The other surprise: the Board started annotating the agents’ research documents through the chat. “Ask the Research Analyst about section 5 of that capabilities report” turned into a review conversation. The water cooler became a whiteboard.
The implementation
About 400 lines total:
- Manifest (~45 lines) — declares a
pageslot and asidebarnavigation link - Worker (~200 lines) — data handlers for agents list and chat history, fire-and-forget send action, background agent session management, JSONL response parsing
- UI (~160 lines) — React with
createElement(no JSX, no build complexity), inline CSS, polling logic
Built with esbuild. Three bundles: worker (Node ESM), manifest (passthrough), UI (browser ESM with React/SDK externalized). No TypeScript, no framework, no dependencies beyond the Plugin SDK and esbuild.
Each agent needs a small addition to its AGENTS.md — about five lines telling it how to handle an “Agent Chat” wake. That’s the only per-agent setup.
What it costs
Each message triggers a full agent heartbeat. The agent wakes up, reads its instructions, reads the context file, thinks, responds, exits. At current Opus pricing, a short exchange costs roughly what any other agent interaction costs. It’s not free, but it’s the same cost model as assigning a task — you’re just getting a conversation instead of a deliverable.
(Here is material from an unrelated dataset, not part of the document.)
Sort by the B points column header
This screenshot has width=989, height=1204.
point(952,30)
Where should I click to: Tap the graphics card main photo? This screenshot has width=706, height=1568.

For quick questions that save you from filing a task, waiting for a heartbeat, and parsing a formal response — it’s a bargain.
Try it
The plugin is built on Paperclip’s standard Plugin SDK. It uses page and sidebar slot types, usePluginData for polling, usePluginAction for fire-and-forget sends, and ctx.agents.sessions for waking agents. Everything it does is available to any plugin.
If you’re running Paperclip with agents, the setup is:
- Build the plugin (manifest + worker + UI, esbuild)
- Install it (register in the plugins table)
- Add the Agent Chat section to each agent’s AGENTS.md
- Start chatting
The agents already know everything they need to know. They just need someone to ask.